Kremlin Risks Making Things Still Worse by Restarting Regional Amalgamation Plans, Shaburov Says

Paul Goble

            Staunton, November 30 – Aleksey Shaburov, the editor of the Politsovet portal, says that the Kremlin plans to redraw the borders of the regions and republics of Russia after 2018 but argues that if it does so without changing the political system as a whole, that process risks making the country’s economic and even political situation much worse.

            Shaburov, who says that he favors the redrawing of many of the existing borders within the country because doing so is “that rare case when the authorities are moving in the right direction, but there is a great risk that they as is their custom will end by doing the wrong thing” (

            The regional division of the country clearly needs updating, he argues. “The Russian Federation inherited an administrative-territorial division from Soviet times and did not rethink or replace it.” Much of that system was the product of official “arbitrariness” and cannot be justified now.

            “In the planned Soviet system,” Shaburov says, the division into republics and regions “could exist, but in the current federal one, when each region has its own taxes and budgets, the economic harm of this system is becoming ever more obvious.” 

            The regions and republics need to be combined, he continues, but “everyone understands” that poor regions will not become rich unless their borders are changed. And people also understand that while the regions are formally equal, they are in fact anything but – and this situation is further exacerbated by the existence of republics.

            “If from a legal point of view, Sverdlovsk oblast is in no way different from let us say Chechnya, then from the point of view of the functioning of political institutions, there is between them an enormous gap, one that is in no way reflected in the legal acts” of the Russian Federation.

            But making any changes in borders or status will be difficult, Shaburov says, because this requires “a serious, broad and general” discussion of all interested parties. But “alas, in contemporary Russian politics, there are no mechanisms for such a discussion” and so it is unlikely to take place.

            Instead, the Kremlin will make the decision and impose it on the country, and any public discussion will be only “an imitation” of something real.  That probably doesn’t matter for many issues, but it clearly does matter and matters profoundly for any change in borders or the status of regions and republics.
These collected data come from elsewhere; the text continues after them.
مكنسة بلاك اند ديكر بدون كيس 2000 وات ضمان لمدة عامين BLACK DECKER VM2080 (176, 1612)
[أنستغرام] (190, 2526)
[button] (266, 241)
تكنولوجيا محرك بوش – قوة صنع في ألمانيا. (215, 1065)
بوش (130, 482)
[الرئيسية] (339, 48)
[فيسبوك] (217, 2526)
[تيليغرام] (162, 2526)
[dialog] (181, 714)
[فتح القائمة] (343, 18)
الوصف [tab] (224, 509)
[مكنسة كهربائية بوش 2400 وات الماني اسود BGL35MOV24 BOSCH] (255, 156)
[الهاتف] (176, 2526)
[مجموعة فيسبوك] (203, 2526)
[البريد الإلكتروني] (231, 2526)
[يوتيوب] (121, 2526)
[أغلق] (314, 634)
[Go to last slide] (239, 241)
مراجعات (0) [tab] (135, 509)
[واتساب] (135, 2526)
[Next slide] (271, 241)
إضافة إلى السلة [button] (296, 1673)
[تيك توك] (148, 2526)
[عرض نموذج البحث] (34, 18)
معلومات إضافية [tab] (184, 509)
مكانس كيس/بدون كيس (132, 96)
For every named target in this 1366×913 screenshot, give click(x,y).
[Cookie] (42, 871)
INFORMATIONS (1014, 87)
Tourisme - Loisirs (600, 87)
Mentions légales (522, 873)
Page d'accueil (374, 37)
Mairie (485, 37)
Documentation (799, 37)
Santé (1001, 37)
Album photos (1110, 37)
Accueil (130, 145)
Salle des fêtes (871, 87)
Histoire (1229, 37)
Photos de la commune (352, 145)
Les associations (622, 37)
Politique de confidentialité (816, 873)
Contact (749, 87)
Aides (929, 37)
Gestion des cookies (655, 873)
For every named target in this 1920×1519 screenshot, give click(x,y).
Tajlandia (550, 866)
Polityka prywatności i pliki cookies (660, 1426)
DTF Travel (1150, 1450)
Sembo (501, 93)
            The greatest obstacle to a serious discussion of these things is that “the theme of interethnic and inter-regional relations in the Russian Federation are subject to a multiplicity of taboos.”  Federal law in fact “prohibits the discussion of the territorial composition of the state and de facto bans criticism and casting doubt on certain aspects of ethnic policy.”

            Under those conditions, regional leaders and most others concerned with this issue will be afraid to say anything, and that means that “in the discussion of the amalgamation of regions, the leading role inevitably will remain with the federal center which has its own interests which do not correspond with the interests of the regions.”

            That entails “several risks,” the Moscow commentator says. He lists four:

·         First, “there is the risk that the model of enlarging regions will simply be imposed by order, and this will be even worse than if nothing were changed.”

·         Second, “the new model if it appears could lead to the further political centralization” of the state with more unitarism and less federalism.

·         Third, “there is the risk that from the economic point of view, the regions as a result of amalgamation will lose more than they gain,” especially if tax and budgetary arrangements remain as they are now, arrangements than benefit Moscow but not the regions.

·         And fourth, “there is a great chance” that Moscow could seriously destabilize the country if it decides to do away with the national republics without consulting with their populations.

In short, Shaburov argues, “the reform of regional arrangements cannot occur separately from reforms of the remaining parts of the political system” because “if it is carried out within the framework of the current political configuration, there is every chance that things will only become worse.”